Records contained in a dataset:

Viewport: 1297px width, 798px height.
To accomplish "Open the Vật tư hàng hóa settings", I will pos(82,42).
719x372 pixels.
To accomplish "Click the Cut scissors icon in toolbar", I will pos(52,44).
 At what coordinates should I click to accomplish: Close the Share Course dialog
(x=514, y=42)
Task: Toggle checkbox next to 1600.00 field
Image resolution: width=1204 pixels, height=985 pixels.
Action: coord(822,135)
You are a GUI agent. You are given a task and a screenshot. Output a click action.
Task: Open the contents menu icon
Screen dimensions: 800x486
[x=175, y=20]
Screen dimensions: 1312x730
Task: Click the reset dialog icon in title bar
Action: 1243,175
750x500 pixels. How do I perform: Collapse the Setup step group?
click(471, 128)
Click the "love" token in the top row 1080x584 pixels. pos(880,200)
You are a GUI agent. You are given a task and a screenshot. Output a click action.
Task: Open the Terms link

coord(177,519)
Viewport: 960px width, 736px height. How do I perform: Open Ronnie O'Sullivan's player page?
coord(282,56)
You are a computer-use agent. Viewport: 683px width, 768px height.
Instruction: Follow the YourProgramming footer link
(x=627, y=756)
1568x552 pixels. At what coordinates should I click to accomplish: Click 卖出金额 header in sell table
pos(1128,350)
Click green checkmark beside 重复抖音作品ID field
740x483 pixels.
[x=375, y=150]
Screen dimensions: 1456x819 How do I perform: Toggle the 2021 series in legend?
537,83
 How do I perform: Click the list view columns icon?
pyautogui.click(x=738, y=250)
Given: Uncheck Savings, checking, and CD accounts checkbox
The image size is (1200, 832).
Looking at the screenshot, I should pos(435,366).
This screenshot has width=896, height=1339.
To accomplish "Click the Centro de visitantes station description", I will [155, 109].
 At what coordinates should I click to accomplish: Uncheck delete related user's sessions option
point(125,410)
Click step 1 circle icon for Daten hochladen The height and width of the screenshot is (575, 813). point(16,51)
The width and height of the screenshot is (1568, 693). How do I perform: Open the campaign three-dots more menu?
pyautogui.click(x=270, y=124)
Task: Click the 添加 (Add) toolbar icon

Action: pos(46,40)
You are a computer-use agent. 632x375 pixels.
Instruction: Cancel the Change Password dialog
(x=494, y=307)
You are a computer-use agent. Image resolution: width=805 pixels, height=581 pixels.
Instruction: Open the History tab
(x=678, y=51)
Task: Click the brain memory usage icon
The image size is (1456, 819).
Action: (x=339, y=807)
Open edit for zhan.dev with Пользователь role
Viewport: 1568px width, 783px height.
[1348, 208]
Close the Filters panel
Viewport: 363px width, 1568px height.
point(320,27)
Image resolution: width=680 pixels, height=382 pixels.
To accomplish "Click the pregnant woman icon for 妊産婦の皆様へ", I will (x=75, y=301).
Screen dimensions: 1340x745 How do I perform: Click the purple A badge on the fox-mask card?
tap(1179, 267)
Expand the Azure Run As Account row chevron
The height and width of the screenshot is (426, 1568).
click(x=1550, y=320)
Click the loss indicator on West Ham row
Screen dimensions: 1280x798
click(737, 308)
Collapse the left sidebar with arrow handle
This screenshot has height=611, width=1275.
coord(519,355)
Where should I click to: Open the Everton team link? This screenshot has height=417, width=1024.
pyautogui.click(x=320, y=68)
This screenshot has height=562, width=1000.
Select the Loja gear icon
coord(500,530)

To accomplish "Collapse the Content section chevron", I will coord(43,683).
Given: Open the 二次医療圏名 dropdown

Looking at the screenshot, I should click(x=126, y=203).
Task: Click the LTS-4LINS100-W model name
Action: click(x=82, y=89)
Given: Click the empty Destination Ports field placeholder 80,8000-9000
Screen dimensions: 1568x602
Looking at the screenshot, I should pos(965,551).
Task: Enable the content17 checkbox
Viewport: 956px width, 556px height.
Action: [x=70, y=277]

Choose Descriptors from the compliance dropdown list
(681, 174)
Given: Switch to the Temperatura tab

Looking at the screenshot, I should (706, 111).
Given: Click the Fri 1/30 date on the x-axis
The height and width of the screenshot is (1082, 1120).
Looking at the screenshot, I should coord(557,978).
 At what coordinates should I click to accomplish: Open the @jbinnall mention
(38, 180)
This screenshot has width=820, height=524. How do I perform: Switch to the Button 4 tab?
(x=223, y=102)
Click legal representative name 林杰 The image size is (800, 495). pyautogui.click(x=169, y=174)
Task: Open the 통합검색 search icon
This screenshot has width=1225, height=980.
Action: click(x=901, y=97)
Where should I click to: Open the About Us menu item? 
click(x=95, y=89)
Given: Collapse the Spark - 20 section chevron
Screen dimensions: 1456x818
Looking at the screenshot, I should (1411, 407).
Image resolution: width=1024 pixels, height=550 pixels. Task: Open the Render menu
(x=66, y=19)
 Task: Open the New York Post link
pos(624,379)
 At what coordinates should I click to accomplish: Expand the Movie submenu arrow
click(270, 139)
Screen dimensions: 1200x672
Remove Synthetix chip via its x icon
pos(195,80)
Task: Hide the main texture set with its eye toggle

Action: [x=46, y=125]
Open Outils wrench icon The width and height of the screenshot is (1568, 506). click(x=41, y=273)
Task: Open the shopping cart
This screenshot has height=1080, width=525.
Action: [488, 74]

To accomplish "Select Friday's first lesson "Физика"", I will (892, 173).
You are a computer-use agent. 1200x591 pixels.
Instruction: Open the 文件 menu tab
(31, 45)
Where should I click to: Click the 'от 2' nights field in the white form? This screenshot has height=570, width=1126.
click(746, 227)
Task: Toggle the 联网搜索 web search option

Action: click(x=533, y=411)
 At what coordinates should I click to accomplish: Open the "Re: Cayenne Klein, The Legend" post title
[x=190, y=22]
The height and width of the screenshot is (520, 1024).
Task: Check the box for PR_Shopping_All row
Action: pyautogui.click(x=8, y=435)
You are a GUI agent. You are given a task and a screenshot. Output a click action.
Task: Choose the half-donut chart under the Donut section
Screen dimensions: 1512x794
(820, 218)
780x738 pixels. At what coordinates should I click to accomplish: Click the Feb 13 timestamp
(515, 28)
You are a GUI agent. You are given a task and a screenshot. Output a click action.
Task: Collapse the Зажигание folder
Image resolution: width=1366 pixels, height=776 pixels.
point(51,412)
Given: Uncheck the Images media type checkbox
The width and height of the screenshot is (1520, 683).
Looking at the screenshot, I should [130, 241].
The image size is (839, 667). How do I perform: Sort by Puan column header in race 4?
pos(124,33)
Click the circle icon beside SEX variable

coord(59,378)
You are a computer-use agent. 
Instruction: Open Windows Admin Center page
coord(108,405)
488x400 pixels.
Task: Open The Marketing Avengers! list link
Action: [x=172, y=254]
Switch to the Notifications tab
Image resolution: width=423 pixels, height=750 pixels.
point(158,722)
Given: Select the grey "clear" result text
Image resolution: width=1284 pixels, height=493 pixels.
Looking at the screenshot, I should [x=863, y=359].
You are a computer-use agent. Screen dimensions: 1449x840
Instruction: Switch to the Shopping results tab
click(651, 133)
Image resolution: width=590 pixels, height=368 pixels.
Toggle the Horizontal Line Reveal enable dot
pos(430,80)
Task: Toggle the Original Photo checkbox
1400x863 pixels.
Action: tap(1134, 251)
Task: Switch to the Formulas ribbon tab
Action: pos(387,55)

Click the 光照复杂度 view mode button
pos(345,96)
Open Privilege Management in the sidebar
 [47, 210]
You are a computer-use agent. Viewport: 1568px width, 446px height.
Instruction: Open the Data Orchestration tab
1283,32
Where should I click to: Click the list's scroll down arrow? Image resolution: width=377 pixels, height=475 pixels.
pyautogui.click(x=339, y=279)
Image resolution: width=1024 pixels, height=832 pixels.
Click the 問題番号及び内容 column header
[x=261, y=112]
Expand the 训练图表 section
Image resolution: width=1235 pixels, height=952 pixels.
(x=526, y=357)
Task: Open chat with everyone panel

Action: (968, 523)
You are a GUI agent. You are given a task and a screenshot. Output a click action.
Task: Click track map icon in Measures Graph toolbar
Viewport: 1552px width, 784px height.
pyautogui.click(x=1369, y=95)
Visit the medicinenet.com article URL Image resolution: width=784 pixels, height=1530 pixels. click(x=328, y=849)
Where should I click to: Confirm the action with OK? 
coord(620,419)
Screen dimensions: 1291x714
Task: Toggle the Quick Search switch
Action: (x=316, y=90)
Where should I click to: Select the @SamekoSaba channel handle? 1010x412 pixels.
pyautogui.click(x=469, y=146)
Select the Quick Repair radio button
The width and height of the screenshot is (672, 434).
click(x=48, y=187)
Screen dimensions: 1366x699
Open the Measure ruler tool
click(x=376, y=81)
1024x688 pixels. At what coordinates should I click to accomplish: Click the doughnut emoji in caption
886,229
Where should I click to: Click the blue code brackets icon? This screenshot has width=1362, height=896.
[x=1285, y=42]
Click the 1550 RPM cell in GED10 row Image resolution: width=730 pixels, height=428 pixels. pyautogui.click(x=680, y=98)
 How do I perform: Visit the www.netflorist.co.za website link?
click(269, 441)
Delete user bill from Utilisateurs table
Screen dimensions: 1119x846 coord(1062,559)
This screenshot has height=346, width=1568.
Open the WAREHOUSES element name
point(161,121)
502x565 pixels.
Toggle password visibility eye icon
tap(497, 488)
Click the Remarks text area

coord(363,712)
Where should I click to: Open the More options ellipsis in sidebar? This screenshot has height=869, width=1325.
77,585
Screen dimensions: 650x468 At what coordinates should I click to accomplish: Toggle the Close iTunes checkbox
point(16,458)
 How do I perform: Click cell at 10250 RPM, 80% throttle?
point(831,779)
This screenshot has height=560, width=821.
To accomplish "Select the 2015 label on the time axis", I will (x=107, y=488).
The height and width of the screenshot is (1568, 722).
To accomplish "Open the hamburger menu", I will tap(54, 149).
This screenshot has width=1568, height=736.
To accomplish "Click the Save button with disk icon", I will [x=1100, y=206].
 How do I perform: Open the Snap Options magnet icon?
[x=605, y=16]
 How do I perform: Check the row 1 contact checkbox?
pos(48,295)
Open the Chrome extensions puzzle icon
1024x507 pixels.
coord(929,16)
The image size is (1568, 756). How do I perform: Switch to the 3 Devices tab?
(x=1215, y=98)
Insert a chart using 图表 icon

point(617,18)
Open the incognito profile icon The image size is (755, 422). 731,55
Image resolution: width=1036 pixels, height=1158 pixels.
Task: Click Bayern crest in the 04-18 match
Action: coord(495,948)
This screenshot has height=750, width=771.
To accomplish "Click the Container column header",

Your objective: Please copy, exactly and with nothing else, the lines above beginning at the line that has "Switch to the Notifications tab" and ending with the line that has "You are a computer-use agent. Screen".

Response below:
Switch to the Notifications tab
Image resolution: width=423 pixels, height=750 pixels.
point(158,722)
Given: Select the grey "clear" result text
Image resolution: width=1284 pixels, height=493 pixels.
Looking at the screenshot, I should [x=863, y=359].
You are a computer-use agent. Screen dimensions: 1449x840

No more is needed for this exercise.